The Economics of Concentrating $200 Billion at One Site
Even for Meta, which generates tens of billions of dollars in annual free cash flow, this scale of spending strains a corporate balance sheet. The company’s reported use of joint-venture and private-credit financing for Hyperion — bringing in outside investors such as Blue Owl to own and fund data-center assets Meta then uses — signals a broader industry shift: AI infrastructure is being financed like power plants and pipelines, with long-lived structures and external capital, rather than expensed casually from operating profits.
Concentration is the risk that comes with it. A single-site bet of this magnitude assumes AI demand keeps compounding, that the chips installed are not stranded by faster successors, and that power arrives on schedule. The winners if it works: Meta, which gets training capacity rivals must match; Louisiana, which collects taxes and jobs; and the contractors, utilities, and lenders in the build chain. The losers if it doesn’t are harder to name in advance — which is precisely why the financing structures, and who holds which risk, deserve as much attention as the square footage.

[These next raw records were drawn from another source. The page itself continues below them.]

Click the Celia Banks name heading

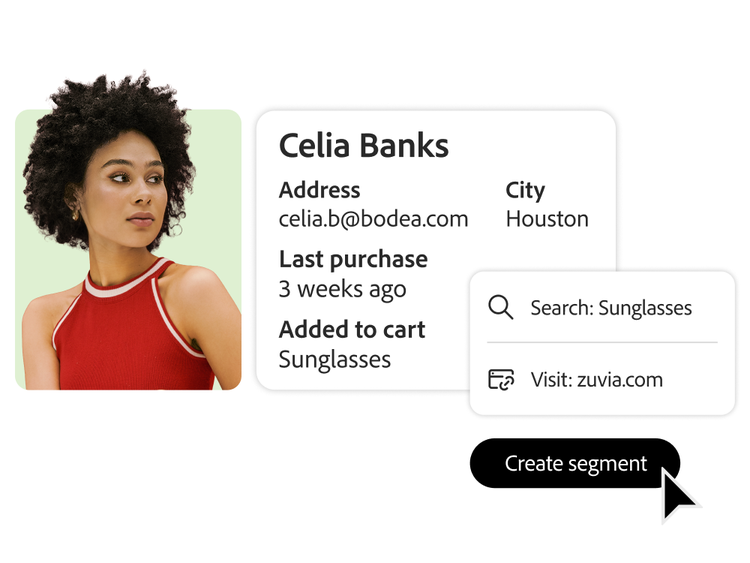[x=363, y=146]
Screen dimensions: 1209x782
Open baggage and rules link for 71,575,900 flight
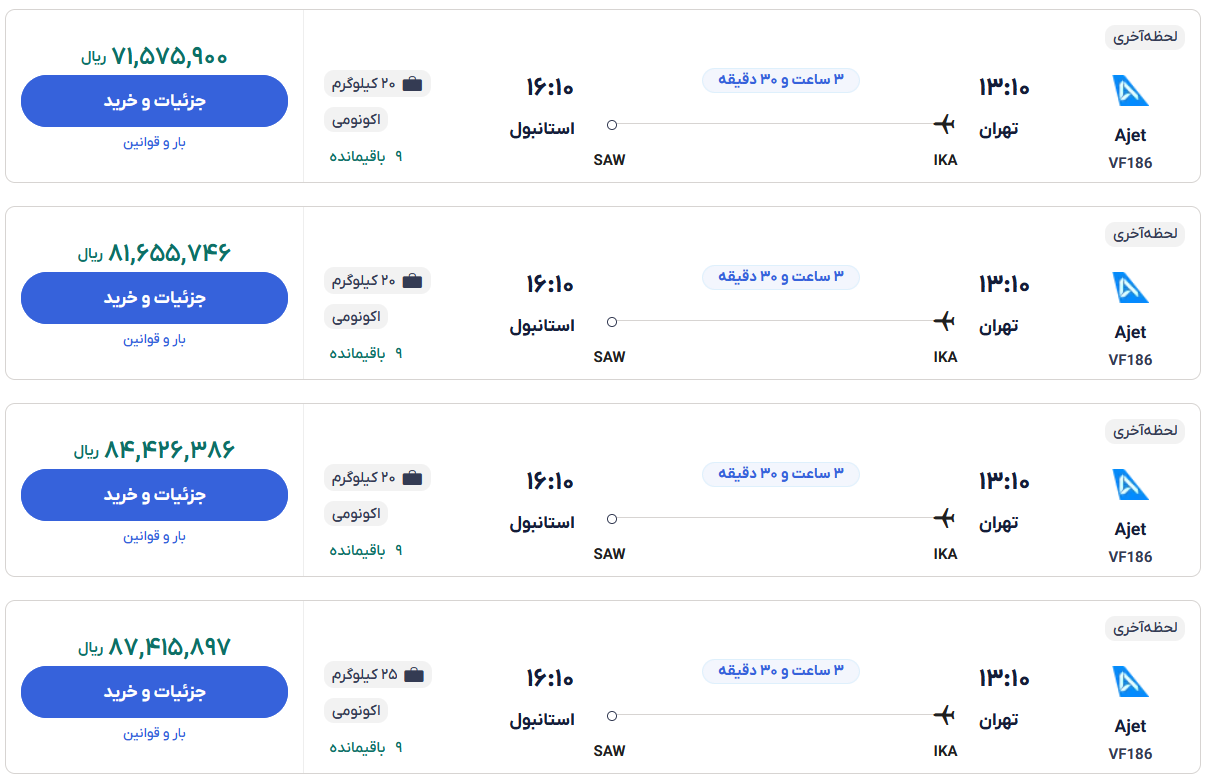pyautogui.click(x=154, y=142)
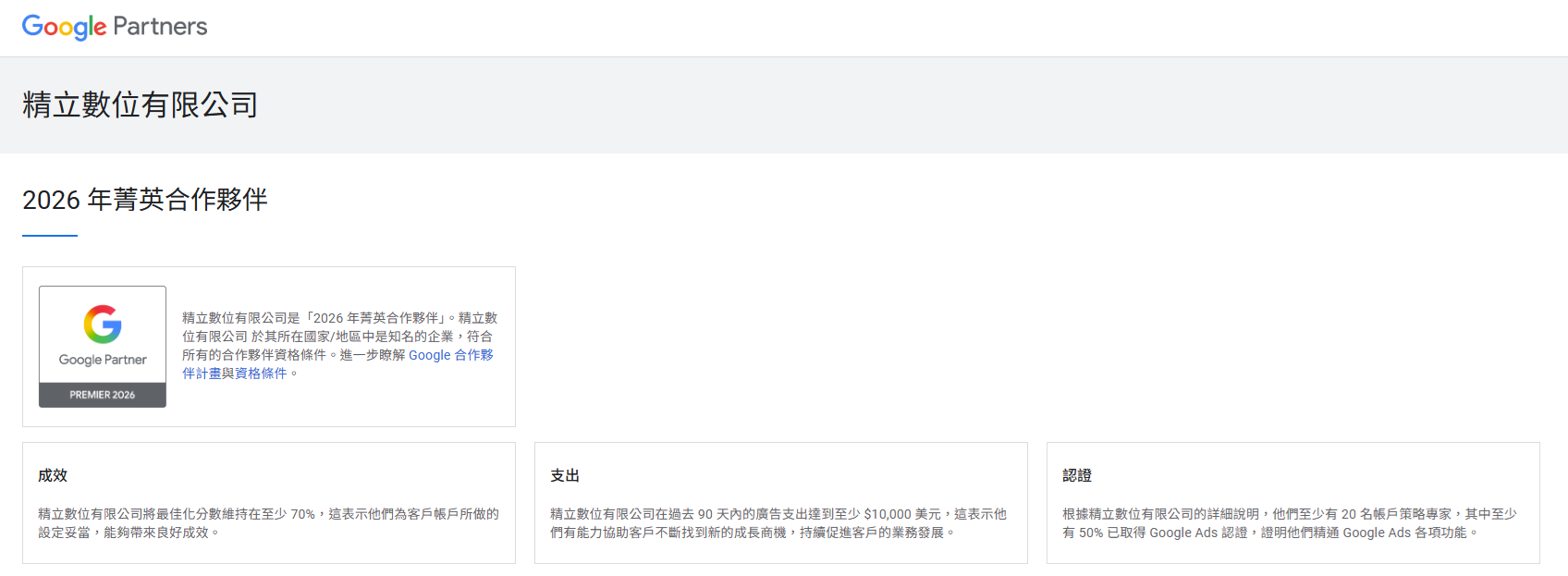Viewport: 1568px width, 576px height.
Task: Click the 認證 card heading
Action: pos(1077,475)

Rural Transformation Cuts Both Ways
For Richland Parish, the project brings thousands of construction workers, a permanent operational workforce Meta originally described in the hundreds of jobs, and a tax base transformation few rural counties ever see. It also brings housing pressure, road and water demands, and a local economy newly tethered to one company’s AI strategy — a dependency small communities historically know from mills and plants, with mixed long-term results.

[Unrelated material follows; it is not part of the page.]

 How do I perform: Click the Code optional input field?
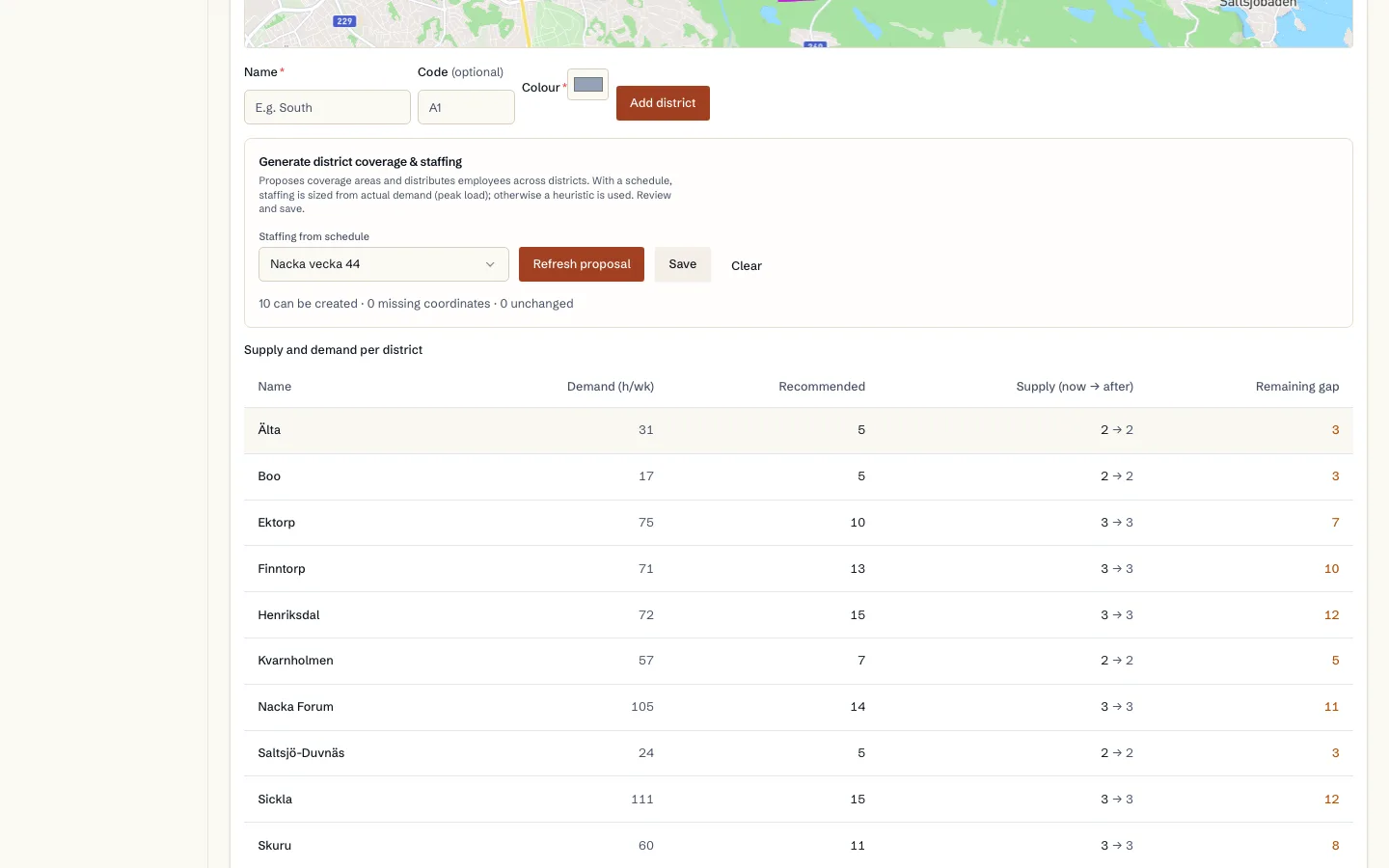click(x=466, y=107)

The fair reading is that both the boosters and the skeptics have real evidence. The investment, employment, and utility upgrades are concrete. So are the open questions about what the region retains if AI economics shift. Communities negotiating with hyperscalers elsewhere will study Louisiana’s terms closely — which makes transparency about those terms a matter of more than local interest.
Background
Meta operates one of the world’s largest data-center fleets, built over two decades to serve Facebook, Instagram, and WhatsApp. The generative-AI race changed the shape of that fleet: training frontier AI models requires enormous clusters of GPU chips concentrated at single sites with gigawatt-scale power. In 2025 Meta reorganized its AI efforts around ‘superintelligence’ and announced titan-scale campuses — Hyperion in Louisiana and Prometheus in Ohio — while raising capital spending to historic levels and signaling that hundreds of billions of dollars would follow.
The December 2024 Louisiana announcement landed in Richland Parish, a rural farming area, accompanied by state incentives and an Entergy plan for new gas-fired generation. The project has since become a national reference case for how AI infrastructure interacts with rural grids, utility regulation, and small-town economies.